↓↓↓
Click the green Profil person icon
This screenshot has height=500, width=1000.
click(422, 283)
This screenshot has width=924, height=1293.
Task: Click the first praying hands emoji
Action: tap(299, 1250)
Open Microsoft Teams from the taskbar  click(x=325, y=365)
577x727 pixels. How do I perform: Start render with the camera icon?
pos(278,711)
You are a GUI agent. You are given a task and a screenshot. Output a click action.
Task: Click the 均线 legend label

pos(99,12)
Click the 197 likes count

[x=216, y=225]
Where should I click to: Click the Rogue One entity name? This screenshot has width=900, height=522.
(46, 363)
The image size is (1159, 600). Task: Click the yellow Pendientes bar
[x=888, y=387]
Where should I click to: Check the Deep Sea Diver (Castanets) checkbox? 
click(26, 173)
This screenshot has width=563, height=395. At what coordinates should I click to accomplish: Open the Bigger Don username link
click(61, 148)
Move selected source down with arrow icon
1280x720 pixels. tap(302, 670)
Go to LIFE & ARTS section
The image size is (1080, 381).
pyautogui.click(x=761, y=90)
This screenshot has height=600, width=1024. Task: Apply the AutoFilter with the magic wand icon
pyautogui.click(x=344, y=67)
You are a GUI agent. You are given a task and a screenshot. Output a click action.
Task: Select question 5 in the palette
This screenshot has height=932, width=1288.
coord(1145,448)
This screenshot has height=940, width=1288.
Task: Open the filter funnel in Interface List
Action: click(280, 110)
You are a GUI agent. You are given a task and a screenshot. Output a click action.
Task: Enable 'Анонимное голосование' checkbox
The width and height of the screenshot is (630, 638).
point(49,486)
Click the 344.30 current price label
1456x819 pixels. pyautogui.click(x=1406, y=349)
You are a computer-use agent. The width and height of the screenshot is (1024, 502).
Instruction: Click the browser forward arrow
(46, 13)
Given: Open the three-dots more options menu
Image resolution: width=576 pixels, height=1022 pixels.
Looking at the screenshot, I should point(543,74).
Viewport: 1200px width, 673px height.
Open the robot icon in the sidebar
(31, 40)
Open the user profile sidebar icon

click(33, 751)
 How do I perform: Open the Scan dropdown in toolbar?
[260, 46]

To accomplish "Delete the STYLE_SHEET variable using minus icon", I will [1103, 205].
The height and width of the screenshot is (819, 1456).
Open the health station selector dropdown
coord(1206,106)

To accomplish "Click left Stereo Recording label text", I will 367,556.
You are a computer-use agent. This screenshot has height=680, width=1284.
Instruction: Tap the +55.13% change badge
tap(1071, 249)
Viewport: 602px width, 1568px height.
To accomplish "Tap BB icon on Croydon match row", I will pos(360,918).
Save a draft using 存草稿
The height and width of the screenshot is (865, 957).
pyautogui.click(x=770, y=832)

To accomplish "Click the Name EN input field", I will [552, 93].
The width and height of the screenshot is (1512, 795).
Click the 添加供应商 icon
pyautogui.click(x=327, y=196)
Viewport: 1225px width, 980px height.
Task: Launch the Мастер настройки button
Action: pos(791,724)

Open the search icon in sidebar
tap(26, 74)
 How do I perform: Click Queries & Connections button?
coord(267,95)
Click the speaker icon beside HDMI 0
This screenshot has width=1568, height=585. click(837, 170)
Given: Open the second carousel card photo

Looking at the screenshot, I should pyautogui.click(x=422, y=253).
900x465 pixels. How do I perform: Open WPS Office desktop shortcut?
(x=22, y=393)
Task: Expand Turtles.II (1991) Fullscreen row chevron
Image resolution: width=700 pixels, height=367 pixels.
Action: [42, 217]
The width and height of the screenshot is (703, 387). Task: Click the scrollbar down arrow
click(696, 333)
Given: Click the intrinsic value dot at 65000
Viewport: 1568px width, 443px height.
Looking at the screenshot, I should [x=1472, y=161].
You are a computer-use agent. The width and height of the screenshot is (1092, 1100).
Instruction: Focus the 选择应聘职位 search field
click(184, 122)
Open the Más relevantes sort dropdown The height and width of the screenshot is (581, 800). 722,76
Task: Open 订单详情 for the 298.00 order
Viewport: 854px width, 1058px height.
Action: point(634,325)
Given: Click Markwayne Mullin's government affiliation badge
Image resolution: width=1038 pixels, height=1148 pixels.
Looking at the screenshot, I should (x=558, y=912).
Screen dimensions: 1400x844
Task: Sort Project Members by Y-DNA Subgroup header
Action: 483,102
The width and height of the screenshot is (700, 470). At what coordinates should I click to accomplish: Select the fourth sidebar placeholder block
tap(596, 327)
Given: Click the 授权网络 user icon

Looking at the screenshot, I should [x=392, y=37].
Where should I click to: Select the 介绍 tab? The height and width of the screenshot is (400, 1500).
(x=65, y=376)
↑↑↑
Would it be possible to set down the full listing again, character for character?

Click the green Profil person icon
This screenshot has height=500, width=1000.
click(422, 283)
This screenshot has width=924, height=1293.
Task: Click the first praying hands emoji
Action: tap(299, 1250)
Open Microsoft Teams from the taskbar  click(x=325, y=365)
577x727 pixels. How do I perform: Start render with the camera icon?
pos(278,711)
You are a GUI agent. You are given a task and a screenshot. Output a click action.
Task: Click the 均线 legend label

pos(99,12)
Click the 197 likes count

[x=216, y=225]
Where should I click to: Click the Rogue One entity name? This screenshot has width=900, height=522.
(46, 363)
The image size is (1159, 600). Task: Click the yellow Pendientes bar
[x=888, y=387]
Where should I click to: Check the Deep Sea Diver (Castanets) checkbox? 
click(26, 173)
This screenshot has width=563, height=395. At what coordinates should I click to accomplish: Open the Bigger Don username link
click(61, 148)
Move selected source down with arrow icon
1280x720 pixels. tap(302, 670)
Go to LIFE & ARTS section
The image size is (1080, 381).
pyautogui.click(x=761, y=90)
This screenshot has height=600, width=1024. Task: Apply the AutoFilter with the magic wand icon
pyautogui.click(x=344, y=67)
You are a GUI agent. You are given a task and a screenshot. Output a click action.
Task: Select question 5 in the palette
This screenshot has height=932, width=1288.
coord(1145,448)
This screenshot has height=940, width=1288.
Task: Open the filter funnel in Interface List
Action: click(280, 110)
You are a GUI agent. You are given a task and a screenshot. Output a click action.
Task: Enable 'Анонимное голосование' checkbox
The width and height of the screenshot is (630, 638).
point(49,486)
Click the 344.30 current price label
1456x819 pixels. pyautogui.click(x=1406, y=349)
You are a computer-use agent. The width and height of the screenshot is (1024, 502).
Instruction: Click the browser forward arrow
(46, 13)
Given: Open the three-dots more options menu
Image resolution: width=576 pixels, height=1022 pixels.
Looking at the screenshot, I should point(543,74).
Viewport: 1200px width, 673px height.
Open the robot icon in the sidebar
(31, 40)
Open the user profile sidebar icon

click(33, 751)
 How do I perform: Open the Scan dropdown in toolbar?
[260, 46]

To accomplish "Delete the STYLE_SHEET variable using minus icon", I will [1103, 205].
The height and width of the screenshot is (819, 1456).
Open the health station selector dropdown
coord(1206,106)

To accomplish "Click left Stereo Recording label text", I will 367,556.
You are a computer-use agent. This screenshot has height=680, width=1284.
Instruction: Tap the +55.13% change badge
tap(1071, 249)
Viewport: 602px width, 1568px height.
To accomplish "Tap BB icon on Croydon match row", I will pos(360,918).
Save a draft using 存草稿
The height and width of the screenshot is (865, 957).
pyautogui.click(x=770, y=832)

To accomplish "Click the Name EN input field", I will [552, 93].
The width and height of the screenshot is (1512, 795).
Click the 添加供应商 icon
pyautogui.click(x=327, y=196)
Viewport: 1225px width, 980px height.
Task: Launch the Мастер настройки button
Action: pos(791,724)

Open the search icon in sidebar
tap(26, 74)
 How do I perform: Click Queries & Connections button?
coord(267,95)
Click the speaker icon beside HDMI 0
This screenshot has width=1568, height=585. click(837, 170)
Given: Open the second carousel card photo

Looking at the screenshot, I should pyautogui.click(x=422, y=253).
900x465 pixels. How do I perform: Open WPS Office desktop shortcut?
(x=22, y=393)
Task: Expand Turtles.II (1991) Fullscreen row chevron
Image resolution: width=700 pixels, height=367 pixels.
Action: [42, 217]
The width and height of the screenshot is (703, 387). Task: Click the scrollbar down arrow
click(696, 333)
Given: Click the intrinsic value dot at 65000
Viewport: 1568px width, 443px height.
Looking at the screenshot, I should [x=1472, y=161].
You are a computer-use agent. The width and height of the screenshot is (1092, 1100).
Instruction: Focus the 选择应聘职位 search field
click(184, 122)
Open the Más relevantes sort dropdown The height and width of the screenshot is (581, 800). 722,76
Task: Open 订单详情 for the 298.00 order
Viewport: 854px width, 1058px height.
Action: point(634,325)
Given: Click Markwayne Mullin's government affiliation badge
Image resolution: width=1038 pixels, height=1148 pixels.
Looking at the screenshot, I should (x=558, y=912).
Screen dimensions: 1400x844
Task: Sort Project Members by Y-DNA Subgroup header
Action: 483,102
The width and height of the screenshot is (700, 470). At what coordinates should I click to accomplish: Select the fourth sidebar placeholder block
tap(596, 327)
Given: Click the 授权网络 user icon

Looking at the screenshot, I should [x=392, y=37].
Where should I click to: Select the 介绍 tab? The height and width of the screenshot is (400, 1500).
(x=65, y=376)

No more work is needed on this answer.